Yes I do! If anything, to hopefully get invited one day. You don't wish your friends happy birthday?

What do you recommend with this girl? Wish her xmas, new years and birthday?

How to wish her birthday innocently?
Original post by pshah2
Best thing is if a girl has treated you badly, if they eventually reply when they are bored and want attention from who they think they control as a backup boyfriend, then respond with a "Who is this?"


That's just childish, honestly, you get hurt far too easily


She's not treating you badly because she didn't respond, the best advice you will get, is the following


Don't base your life around this girl who may or may not message you back, so if she does that's fine, if she doesn't you have other things to do which may or may not involve other girls - grow up really
Reply 77
Original post by pshah2
Appreciate your advice! Normally I get the birthdays of all my friends, but unfortunately didn't get to know her long enough in person. I must have the worst luck, I met her (she came and spoke to me) a week before I was due to move!!

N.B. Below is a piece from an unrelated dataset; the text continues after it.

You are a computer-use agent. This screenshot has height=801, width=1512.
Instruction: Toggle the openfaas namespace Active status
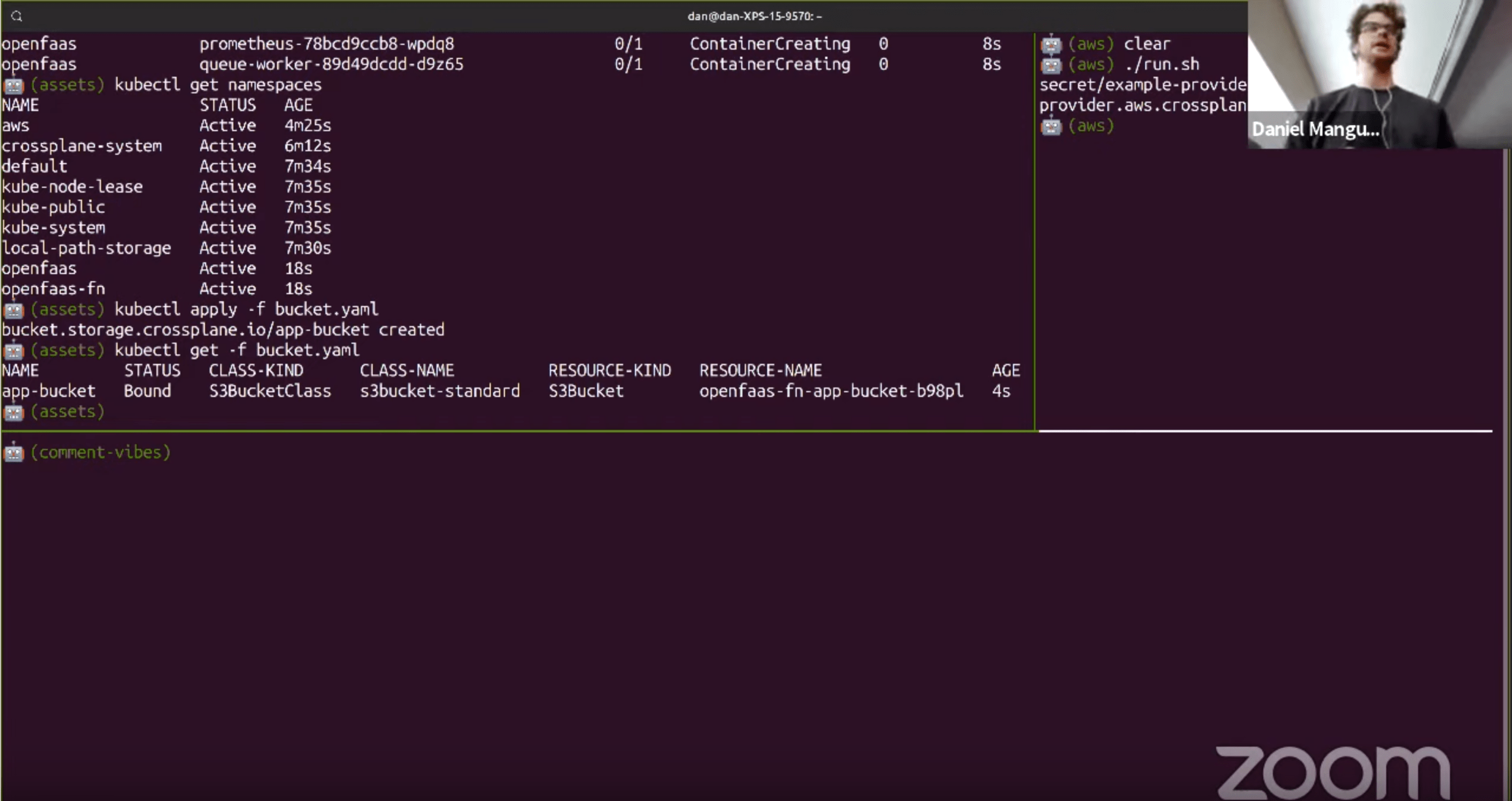pyautogui.click(x=227, y=268)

Thing is I don't have FB. I found through a friend who was looking for another girl at my firm. Her page says her birthday, or it could be the day she had a party.

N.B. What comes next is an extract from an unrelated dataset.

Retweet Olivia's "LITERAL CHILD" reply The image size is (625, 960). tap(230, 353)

Thing is should I message her Happy new yr on the day or wait a bit and ask how she is hoping she will tell me it is her birthday? Or do girls not do that?

What do you think would be best? Or do you think just wish happy new yr and forget it? I would like to try and associate happy thoughts with me if possible. She's cute!

Appreciate your advice expert!


I doubt she'll tell you about her birthday, that'd be like she was asking for attention or something... I guess just wish her new years and then happy birthday and see what happens. I hope you guys get talking again, I'm sure she's very nice!! :smile:
(edited 9 years ago)
Original post by pshah2
Agreed, but I'll admit I was in shock when this hot girl just walked up to me. It took me a while to register that we had met before.

Thing is I'm just asking for advice on the birthday situation and also how often to text her. Your thoughts? Pls I am a complete novice and shy guy, that's why I'm asking. Requesting assistance from the dating/texting pros!

Normally i know my friend's birthdays, but my bad luck was such that we met again just as I was leaving for another city. I managed to muster the courage to ask for her number a week later before I was leaving. She has responded to about 80% of my texts.

I mean I don't know her close friends... literally a guy from work pulled her birthday off facebook and I'm not sure he is friends with her either. I think it was a case of him looking at hot girls from work on facebook.

I don't have FB you see.

I mean, if she pressed me and said, who told you? The fact that her responses are a bit more erratic, I'm slightly worried about being bold with wishing her. That's why i was wondering whether I could be told by her herself around the date.


That's a good sign that she gave you her number now what you need to do is text her once in a while. Xmas and new years seem like good times to text perhaps you can ask her what she's doing around new years? If she mentions anything about her birthday pretend like you didn't know it will look slightly creepy if tell that your already know.

Also never text more than once wait for a response first before you text again, if she ignores you then text her another day.
Original post by pshah2
Best thing is if a girl has treated you badly, if they eventually reply when they are bored and want attention from who they think they control as a backup boyfriend, then respond with a "Who is this?"


The only people I text with any regularity are close friends or bfs. I'm busy, I don't text when I'm socialising and I'll respond*when I'm ready. Also as a tip guys whose only lines are 'how are you?'/'what are you up to'/'have a nice weekend' are boring as hell and don't encourage enthusiasm. You've bored her and she's not interested. She'll only reply now and again as a vague notion of politeness but she's hoping you'll just give up because, really, how can she tell you she wishes she never gave you her number?

Back up boyfriend? Control? You think too highly of yourself if you think she deems you*that important. Harsh but true. Stop obsessing and move on.